───── Supplied data

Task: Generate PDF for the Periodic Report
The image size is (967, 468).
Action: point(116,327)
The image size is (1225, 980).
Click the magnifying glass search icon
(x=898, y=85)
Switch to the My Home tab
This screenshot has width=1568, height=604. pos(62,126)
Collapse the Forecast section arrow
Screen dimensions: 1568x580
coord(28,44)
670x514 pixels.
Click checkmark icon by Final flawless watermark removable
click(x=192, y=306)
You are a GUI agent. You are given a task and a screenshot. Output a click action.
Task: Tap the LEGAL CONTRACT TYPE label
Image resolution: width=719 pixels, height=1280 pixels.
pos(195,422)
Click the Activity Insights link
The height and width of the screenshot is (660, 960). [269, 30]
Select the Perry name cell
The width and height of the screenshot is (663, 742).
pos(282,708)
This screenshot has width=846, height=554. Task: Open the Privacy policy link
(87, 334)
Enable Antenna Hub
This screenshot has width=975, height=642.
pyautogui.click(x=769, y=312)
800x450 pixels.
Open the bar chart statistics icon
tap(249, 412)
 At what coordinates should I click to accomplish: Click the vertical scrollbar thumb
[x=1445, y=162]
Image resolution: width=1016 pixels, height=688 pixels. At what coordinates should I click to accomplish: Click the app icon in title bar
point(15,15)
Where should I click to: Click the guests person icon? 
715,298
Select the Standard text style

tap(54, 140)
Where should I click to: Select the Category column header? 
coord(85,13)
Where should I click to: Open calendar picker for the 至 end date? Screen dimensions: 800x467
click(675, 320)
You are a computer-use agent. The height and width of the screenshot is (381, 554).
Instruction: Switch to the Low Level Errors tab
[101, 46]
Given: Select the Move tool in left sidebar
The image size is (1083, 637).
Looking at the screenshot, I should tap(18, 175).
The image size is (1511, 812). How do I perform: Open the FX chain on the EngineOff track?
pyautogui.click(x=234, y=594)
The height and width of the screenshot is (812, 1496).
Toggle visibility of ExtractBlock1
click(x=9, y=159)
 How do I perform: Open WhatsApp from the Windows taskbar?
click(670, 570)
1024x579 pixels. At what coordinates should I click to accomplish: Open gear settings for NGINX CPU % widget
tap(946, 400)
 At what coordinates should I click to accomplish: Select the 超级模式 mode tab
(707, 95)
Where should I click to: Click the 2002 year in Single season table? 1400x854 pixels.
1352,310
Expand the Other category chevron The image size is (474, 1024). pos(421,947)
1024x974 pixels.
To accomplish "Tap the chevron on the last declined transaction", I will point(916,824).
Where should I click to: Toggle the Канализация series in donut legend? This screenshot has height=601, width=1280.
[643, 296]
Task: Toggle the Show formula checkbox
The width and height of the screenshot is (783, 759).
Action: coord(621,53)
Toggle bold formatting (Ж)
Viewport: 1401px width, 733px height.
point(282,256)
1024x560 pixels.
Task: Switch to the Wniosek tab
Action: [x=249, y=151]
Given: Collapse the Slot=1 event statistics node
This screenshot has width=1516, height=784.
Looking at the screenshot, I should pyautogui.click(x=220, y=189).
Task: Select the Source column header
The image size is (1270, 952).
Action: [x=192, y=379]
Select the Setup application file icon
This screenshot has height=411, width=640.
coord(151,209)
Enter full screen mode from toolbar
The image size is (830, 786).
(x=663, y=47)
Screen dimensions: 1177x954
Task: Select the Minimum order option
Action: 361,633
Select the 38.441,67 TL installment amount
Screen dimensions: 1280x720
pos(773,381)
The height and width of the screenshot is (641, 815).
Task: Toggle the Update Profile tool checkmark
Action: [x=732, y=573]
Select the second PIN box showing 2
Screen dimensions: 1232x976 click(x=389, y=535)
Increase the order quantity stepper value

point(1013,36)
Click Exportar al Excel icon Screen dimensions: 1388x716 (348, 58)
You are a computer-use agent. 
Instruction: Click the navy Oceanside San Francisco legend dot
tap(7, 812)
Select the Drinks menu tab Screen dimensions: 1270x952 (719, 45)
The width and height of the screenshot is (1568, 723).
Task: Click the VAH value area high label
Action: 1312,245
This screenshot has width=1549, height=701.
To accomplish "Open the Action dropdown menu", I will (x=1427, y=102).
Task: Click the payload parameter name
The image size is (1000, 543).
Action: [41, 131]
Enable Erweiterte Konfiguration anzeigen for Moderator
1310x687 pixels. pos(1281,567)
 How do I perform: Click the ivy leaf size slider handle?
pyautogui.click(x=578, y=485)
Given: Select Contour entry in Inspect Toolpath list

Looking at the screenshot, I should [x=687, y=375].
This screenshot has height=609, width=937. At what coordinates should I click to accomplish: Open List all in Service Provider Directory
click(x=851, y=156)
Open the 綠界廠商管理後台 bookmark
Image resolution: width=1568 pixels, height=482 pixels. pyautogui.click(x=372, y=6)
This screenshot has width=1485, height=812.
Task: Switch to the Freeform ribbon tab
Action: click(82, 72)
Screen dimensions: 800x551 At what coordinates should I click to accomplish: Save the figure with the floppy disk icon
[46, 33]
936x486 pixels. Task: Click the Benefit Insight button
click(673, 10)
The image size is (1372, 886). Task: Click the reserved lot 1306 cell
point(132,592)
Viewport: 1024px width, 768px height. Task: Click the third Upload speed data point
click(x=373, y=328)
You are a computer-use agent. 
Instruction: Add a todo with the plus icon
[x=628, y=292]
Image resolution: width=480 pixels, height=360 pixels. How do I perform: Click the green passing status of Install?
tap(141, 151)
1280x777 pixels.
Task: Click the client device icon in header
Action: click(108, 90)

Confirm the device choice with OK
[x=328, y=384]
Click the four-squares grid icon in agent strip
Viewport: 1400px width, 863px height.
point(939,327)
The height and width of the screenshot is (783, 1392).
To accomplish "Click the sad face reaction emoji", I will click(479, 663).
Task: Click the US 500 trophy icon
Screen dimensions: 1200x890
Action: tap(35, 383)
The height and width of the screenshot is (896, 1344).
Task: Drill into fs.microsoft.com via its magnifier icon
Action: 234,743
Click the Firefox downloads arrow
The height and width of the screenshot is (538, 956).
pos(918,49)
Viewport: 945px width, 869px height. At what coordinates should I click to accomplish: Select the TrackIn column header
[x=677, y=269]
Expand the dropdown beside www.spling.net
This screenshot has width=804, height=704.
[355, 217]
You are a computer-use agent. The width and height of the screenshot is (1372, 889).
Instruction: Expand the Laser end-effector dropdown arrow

──────────

● **Problem to solve**
Reproduce all the records above, swapping "computer-use agent" for "screen agent" wherever it occurs and leaving everything else unchanged.

● **Correct result**
Task: Generate PDF for the Periodic Report
The image size is (967, 468).
Action: point(116,327)
The image size is (1225, 980).
Click the magnifying glass search icon
(x=898, y=85)
Switch to the My Home tab
This screenshot has width=1568, height=604. pos(62,126)
Collapse the Forecast section arrow
Screen dimensions: 1568x580
coord(28,44)
670x514 pixels.
Click checkmark icon by Final flawless watermark removable
click(x=192, y=306)
You are a GUI agent. You are given a task and a screenshot. Output a click action.
Task: Tap the LEGAL CONTRACT TYPE label
Image resolution: width=719 pixels, height=1280 pixels.
pos(195,422)
Click the Activity Insights link
The height and width of the screenshot is (660, 960). [269, 30]
Select the Perry name cell
The width and height of the screenshot is (663, 742).
pos(282,708)
This screenshot has width=846, height=554. Task: Open the Privacy policy link
(87, 334)
Enable Antenna Hub
This screenshot has width=975, height=642.
pyautogui.click(x=769, y=312)
800x450 pixels.
Open the bar chart statistics icon
tap(249, 412)
 At what coordinates should I click to accomplish: Click the vertical scrollbar thumb
[x=1445, y=162]
Image resolution: width=1016 pixels, height=688 pixels. At what coordinates should I click to accomplish: Click the app icon in title bar
point(15,15)
Where should I click to: Click the guests person icon? 
715,298
Select the Standard text style

tap(54, 140)
Where should I click to: Select the Category column header? 
coord(85,13)
Where should I click to: Open calendar picker for the 至 end date? Screen dimensions: 800x467
click(675, 320)
You are a screen agent. The height and width of the screenshot is (381, 554).
Instruction: Switch to the Low Level Errors tab
[101, 46]
Given: Select the Move tool in left sidebar
The image size is (1083, 637).
Looking at the screenshot, I should tap(18, 175).
The image size is (1511, 812). How do I perform: Open the FX chain on the EngineOff track?
pyautogui.click(x=234, y=594)
The height and width of the screenshot is (812, 1496).
Toggle visibility of ExtractBlock1
click(x=9, y=159)
 How do I perform: Open WhatsApp from the Windows taskbar?
click(670, 570)
1024x579 pixels. At what coordinates should I click to accomplish: Open gear settings for NGINX CPU % widget
tap(946, 400)
 At what coordinates should I click to accomplish: Select the 超级模式 mode tab
(707, 95)
Where should I click to: Click the 2002 year in Single season table? 1400x854 pixels.
1352,310
Expand the Other category chevron The image size is (474, 1024). pos(421,947)
1024x974 pixels.
To accomplish "Tap the chevron on the last declined transaction", I will point(916,824).
Where should I click to: Toggle the Канализация series in donut legend? This screenshot has height=601, width=1280.
[643, 296]
Task: Toggle the Show formula checkbox
The width and height of the screenshot is (783, 759).
Action: coord(621,53)
Toggle bold formatting (Ж)
Viewport: 1401px width, 733px height.
point(282,256)
1024x560 pixels.
Task: Switch to the Wniosek tab
Action: [x=249, y=151]
Given: Collapse the Slot=1 event statistics node
This screenshot has width=1516, height=784.
Looking at the screenshot, I should pyautogui.click(x=220, y=189).
Task: Select the Source column header
The image size is (1270, 952).
Action: [x=192, y=379]
Select the Setup application file icon
This screenshot has height=411, width=640.
coord(151,209)
Enter full screen mode from toolbar
The image size is (830, 786).
(x=663, y=47)
Screen dimensions: 1177x954
Task: Select the Minimum order option
Action: 361,633
Select the 38.441,67 TL installment amount
Screen dimensions: 1280x720
pos(773,381)
The height and width of the screenshot is (641, 815).
Task: Toggle the Update Profile tool checkmark
Action: [x=732, y=573]
Select the second PIN box showing 2
Screen dimensions: 1232x976 click(x=389, y=535)
Increase the order quantity stepper value

point(1013,36)
Click Exportar al Excel icon Screen dimensions: 1388x716 (348, 58)
You are a screen agent. 
Instruction: Click the navy Oceanside San Francisco legend dot
tap(7, 812)
Select the Drinks menu tab Screen dimensions: 1270x952 (719, 45)
The width and height of the screenshot is (1568, 723).
Task: Click the VAH value area high label
Action: 1312,245
This screenshot has width=1549, height=701.
To accomplish "Open the Action dropdown menu", I will (x=1427, y=102).
Task: Click the payload parameter name
The image size is (1000, 543).
Action: [41, 131]
Enable Erweiterte Konfiguration anzeigen for Moderator
1310x687 pixels. pos(1281,567)
 How do I perform: Click the ivy leaf size slider handle?
pyautogui.click(x=578, y=485)
Given: Select Contour entry in Inspect Toolpath list

Looking at the screenshot, I should [x=687, y=375].
This screenshot has height=609, width=937. At what coordinates should I click to accomplish: Open List all in Service Provider Directory
click(x=851, y=156)
Open the 綠界廠商管理後台 bookmark
Image resolution: width=1568 pixels, height=482 pixels. pyautogui.click(x=372, y=6)
This screenshot has width=1485, height=812.
Task: Switch to the Freeform ribbon tab
Action: click(82, 72)
Screen dimensions: 800x551 At what coordinates should I click to accomplish: Save the figure with the floppy disk icon
[46, 33]
936x486 pixels. Task: Click the Benefit Insight button
click(673, 10)
The image size is (1372, 886). Task: Click the reserved lot 1306 cell
point(132,592)
Viewport: 1024px width, 768px height. Task: Click the third Upload speed data point
click(x=373, y=328)
You are a screen agent. 
Instruction: Add a todo with the plus icon
[x=628, y=292]
Image resolution: width=480 pixels, height=360 pixels. How do I perform: Click the green passing status of Install?
tap(141, 151)
1280x777 pixels.
Task: Click the client device icon in header
Action: click(108, 90)

Confirm the device choice with OK
[x=328, y=384]
Click the four-squares grid icon in agent strip
Viewport: 1400px width, 863px height.
point(939,327)
The height and width of the screenshot is (783, 1392).
To accomplish "Click the sad face reaction emoji", I will click(479, 663).
Task: Click the US 500 trophy icon
Screen dimensions: 1200x890
Action: tap(35, 383)
The height and width of the screenshot is (896, 1344).
Task: Drill into fs.microsoft.com via its magnifier icon
Action: 234,743
Click the Firefox downloads arrow
The height and width of the screenshot is (538, 956).
pos(918,49)
Viewport: 945px width, 869px height. At what coordinates should I click to accomplish: Select the TrackIn column header
[x=677, y=269]
Expand the dropdown beside www.spling.net
This screenshot has width=804, height=704.
[355, 217]
You are a screen agent. The width and height of the screenshot is (1372, 889).
Instruction: Expand the Laser end-effector dropdown arrow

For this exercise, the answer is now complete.